Elementos que para a autora evidenciam a complexidade dos fatores envolvidos a atitude
materna.
60

Apesar de relatar ter acreditado no relato da filha, a participante não emitiu uma
resposta imediata à violência. Inicialmente Maria procurou ajuda de diversas maneiras, e
buscou confirmar a ocorrência dos abusos antes de concretizar a denúncia. Esta circunstância
demonstra certa ambiguidade de Maria:
Uma semana de sofrimento... eu tava louca pra sair, mas minha amiga “não, você
tem que tirar coisas dele, adquirir prova...”, e tudo... mas foi assim...e ele chegava
perto de mim e eu com aquela aversão, uma vontade de, sabe, de praticar um delito,
de dizer coisas...até que eu tinha que...vi que eu tinha que realmente tirar elas de lá,
do convívio.

Apesar de narrar desde o início ter ouvido e acreditado no relato da filha, Maria
demonstra certa dúvida com relação à veracidade do abuso sofrido por sua filha: “[...] e eu
querendo de toda forma que não foi verdade. E ela...a mente da gente dá um nó”.

Sentimento materno

Maria demonstrou um sentimento ambivalente com relação à Paula, relatando em


vários momentos sentir culpa pelo que havia ocorrido, mas também demonstrando ter sentido
raiva da filha, sobretudo em razão da difícil situação que a revelação acarretou para a vida da
participante. Corroborando pesquisas que relatam os sentimentos de raiva, ciúme e de culpa
da mãe em relação à filha por não tê-la protegido (ARAÚJO, 2002).
[...] por eu não conseguir evitar uma determinada situação, eu me sentia até
incompetente como mãe.

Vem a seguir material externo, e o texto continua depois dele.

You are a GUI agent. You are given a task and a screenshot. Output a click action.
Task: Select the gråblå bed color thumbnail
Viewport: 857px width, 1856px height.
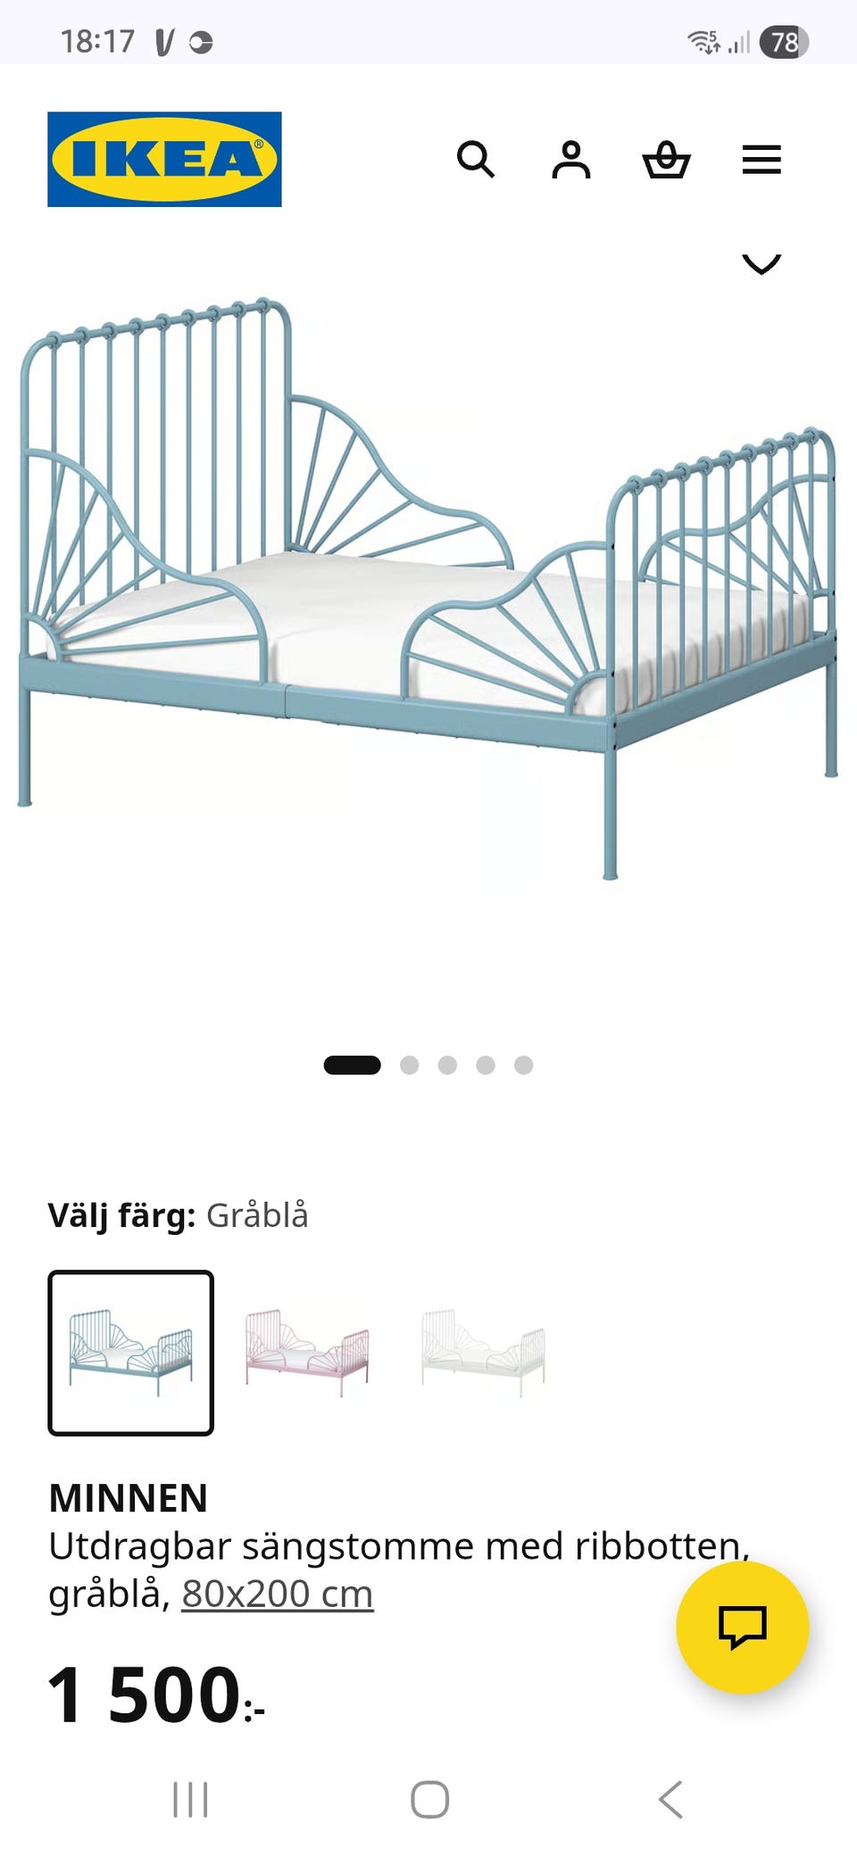pos(130,1353)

E há momentos até que eu (outros eu não me sinto não,
hoje eu já to bem mais segura), mas houve momentos na maternidade que eu me
senti totalmente despreparada e incompetente. [...] eu passei por uma fase que tinha
momentos que eu sentia ódio de minha própria filha, porque eu tava vivendo uma
situação que...

Maria relatou um sentimento apontado em diversas pesquisas sobre o abuso sexual e


os aspectos ligados à figura materna: a culpa. Este sentimento ocorre em razão de diversos
fatores, como o excesso de confiança que depositaram nos abusadores e por não terem
conseguido proteger as filhas (HOPPER, 1994; LIMA; ALBERTO, 2010). Ressaltam
Forward e Buck (1989) que qualquer que tenha sido o envolvimento da figura materna, esta se
sente culpada quando ocorre a descoberta da violência. Nas palavras de Maria: Aí eu levei
aquele choque, aí eu disse “mas meu Deus, como é que eu não percebi...”, aí comecei a me
culpar. Tinha momentos que eu me culpava.
Apesar da mudança de comportamento de Paula, foi somente após a sua revelação,
que Maria tomou conhecimento dos abusos que a filha sofria. No momento em que recebeu a
notícia revelou ter sentido um extremo ódio por Joaquim: Aí eu tive um ódio tão grande. Aí,
61

como eu falei no depoimento, uma pessoa inocente, ela tem... inocente, de bem... ela tem
vontade de cometer um assassinato.

Os passos até a realização da denúncia

Em estudo exploratório realizado com mães que denunciam o abuso sexual


intrafamiliar contra seus filhos, Viviana (2008) conclui que elas ocupam um papel muito
importante ao realizar e seguir com a denúncia do abuso sexual de seus filhos. Ao levarem o
problema ao conhecimento da lei, protegem e auxiliam na recuperação das crianças.
Após tentar unir provas contra o marido, sem ter obtido sucesso, Maria foi
aconselhada por sua amiga Lia a procurar a Congregação religiosa que fazia parte para relatar
os fatos e pedir ajuda:
Fui. Conversei. “Ah, isso é muito sério, você tem que ter prova, você tem prova?”,
eu disse “eu não tenho, mas eu tenho uma série de indícios, assim, assim...” aí eu ah,
...deixa passar... Aí aconteceu o seguinte: eles passaram a me investigar naquele
momento, perguntar “você não cumpre o seu papel de esposa com ele não?”. Aí eu
disse “vocês estão querendo colocar a culpa em mim agora?” “ não, a gente vai ter
que conversar com ela”. Aí eu disse “mas, conversar isso com ela, vocês são
homens, adultos...”, aí chamou ela pra conversar.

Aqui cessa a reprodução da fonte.